With Edward Thomas, it was his love of the countryside, how it influenced his writing, for a long time writing prose and being a major author of books about England. Later, through the encouragement of his great friend, the American Poet, Robert Frost, he turned to writing poetry.
Stage 2 of Edward Thomas portrait, with the map of the Battle of Arras on the day that he died, stitched in the background.
This love of the English countryside and what it meant to Thomas, was one of the reasons he choose, finally, to sign up to fight in the First World War. He didn’t need to, he was older (39 when he died), but through his poems – three of which I have stitched sections into his portrait – go someway to explain why he decided to go (first and last verse below):
An acre of land between the shore and the hills,
Upon a ledge that shows my kingdoms three,
The lovely visible earth and sky and sea
Where what the curlew needs not, the farmer tills:
For these I ask not, but, neither too late
Nor yet too early, for what men call content,
And also that something may be sent
To be contented with, I ask of Fate.
This poem was written on the day he decided to sign up, much to his wife Helen’s great distress.

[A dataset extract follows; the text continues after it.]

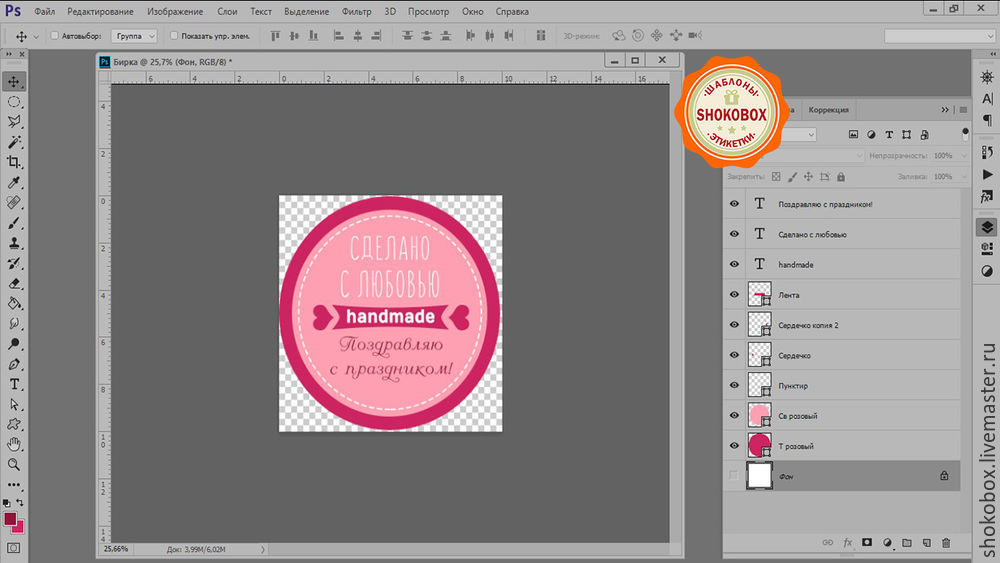Tick the Показать упр. элем. checkbox
The width and height of the screenshot is (1000, 563).
[174, 35]
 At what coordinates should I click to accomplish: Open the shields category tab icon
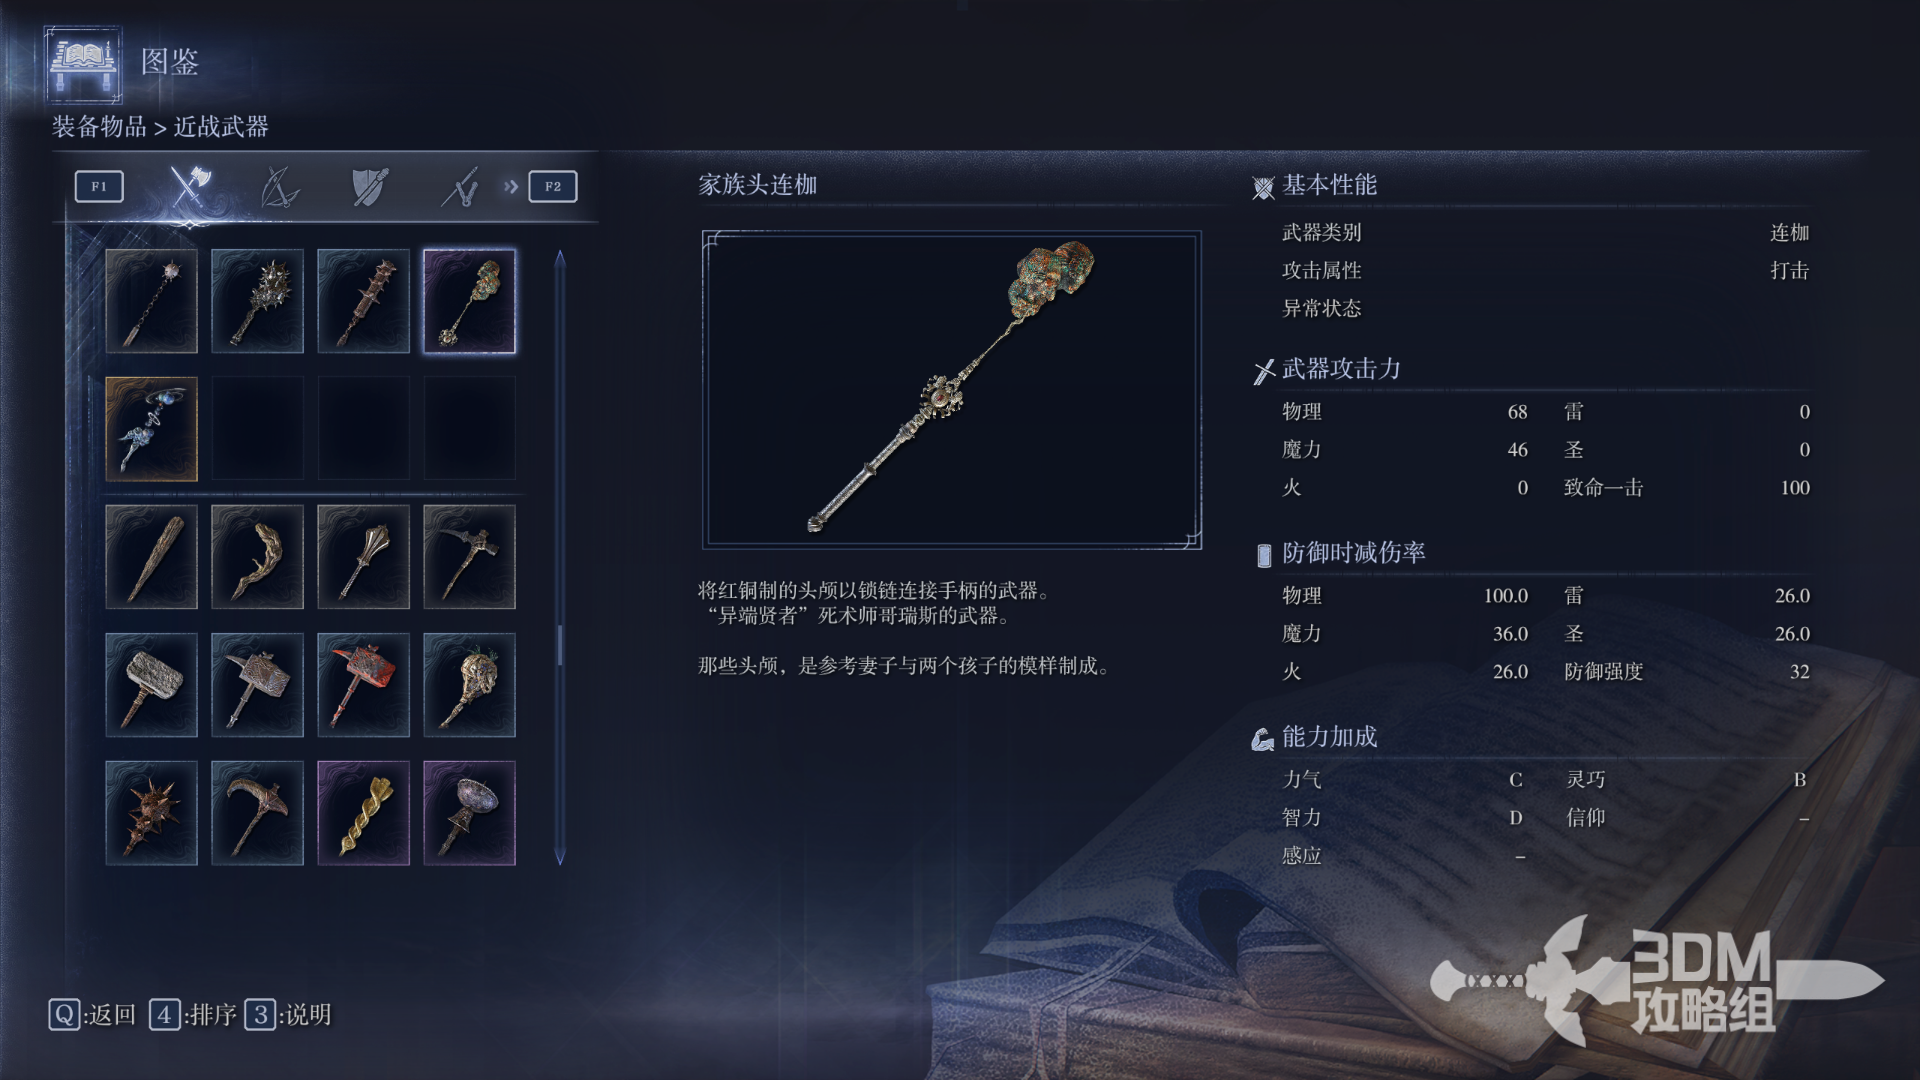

Edward Thomas portrait, detail of ‘tea’ painting into the areas of ‘fields’.
As you can see from the photos above, my portrait of Thomas, has the battle plans stitched representing the Battle of Arras on the 9th April, 1917. The different vertical lines, show the different stages: red dotted line is the front line, then there is (difficult to see in the photos) the blue, green, brown and black lines. There are also the infrastructure elements of the area, including the roads, railway lines and settlements.
I thought, once laid out and stitched onto the portraits background, the lines from the map resembled the layout of English patchwork fields as seen from the sky, which is how I developed the imagery. Linking back to Thomas’s love of the countryside.
Edward Thomas, portrait detail of the compass.
As part of the map design, I decided to use a large compass, symbolising Thomas’s own inner moral compass but also reflecting upon his writing before the war Also linked to the compass imagery: he helped train fellow soldiers to read maps, he ‘read’ the aerial photographs and his last post was on the Observation Post, where he died.
Working on the portrait at the BBC 3 Free Thinking Festival this year.
Besides sewing partial sections of Thomas’s three poems: For These, The Sun Used to Shine and There Was A Time; I have also stitched a small section of Shakespeare’s Sonnet No 73, as Thomas was re-reading his poetry and had a small book of them, which his wife had given him, in his pocket when he died.
Edward Thomas portrait, detail of the poem ‘The Sun Used to Shine’ – a poem about his walks with Robert Frost.
I have also included abstract representations of some of the flowers he loved and wrote about, including tansy and old man’s beard. These his wife took to his grave to plant, with cuttings from their garden.
Edward Thomas, portrait detail showing embroidered abstractions of the tansy flower.
This portrait holds many elements and reflections upon Thomas’s complex character. Hopefully it will intrigue and inspire the viewer to read and find out more about one of our much loved writers of the 20th Century.
Finished portrait of Edward Thomas, stretched, pinned and ready for the framers.